I should also mention that problem of my backup pool not being mounted correctly on startup is still present in 13.1. df says the pool is mounted but ls of the mountpoint shows no files/directories present. umount and re-mount fixes it, as I reported on 2022-03-17.
This problem is still present in 13.2, over a year and a half after I originally reported it. Again, I emphasize that if you do what the documentation says you should do (right at the beginning of the section on ZFS) in creating a pool, you may well have this problem. A simple solution would be to change the documentation, suggesting that people create partition tables and a single full-disk partition, and create their pool in the partition, avoiding this problem. I don't understand why, after a year and a half, this simple, temporary documentation fix hasn't been done. One of the frustrations of using FreeBSD, is that simple problems like this get addressed at glacial speed. The system is great. Why damage its reputation by not taking care of the easy problems quickly?
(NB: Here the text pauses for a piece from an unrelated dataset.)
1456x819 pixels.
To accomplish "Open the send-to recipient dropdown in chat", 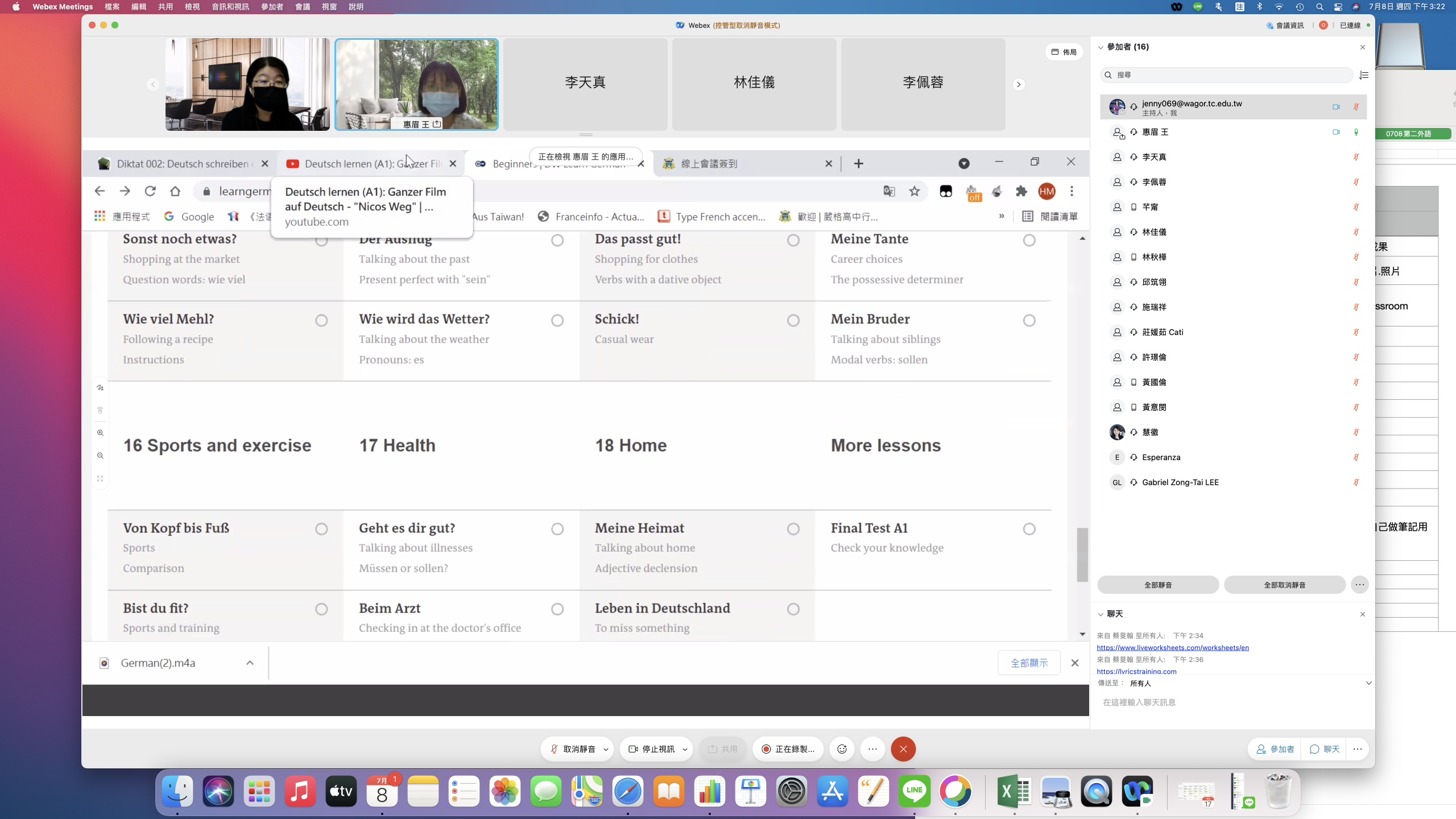I will coord(1368,683).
There is an additional wrinkle to this problem. I tried following my own recommendation and created a GPT partition scheme on a mobile disk and one full-disk partition. I then created a ZFS pool in that partition. The problem is that if I have that file-system mounted when I shut the system down and leave the drive plugged in when I reboot, df tells me that the file-system is mounted in the correct place, as I would expect. Except there are no files visible to ls or any other attempts to access files in that file-system. df reports the space utilization I would expect, but no files are visible. If I zfs unmount the file-system and then re-mount it, all is well. I *think* this is an OpenZFS problem, as some searching turns up reports of similar behavior seen by people running ZFS on Linux.
^Triage: I'm sorry that this PR did not get addressed in a timely fashion. By now, the version that it was created against is out of support. Please re-open if it is still a problem on a supported version.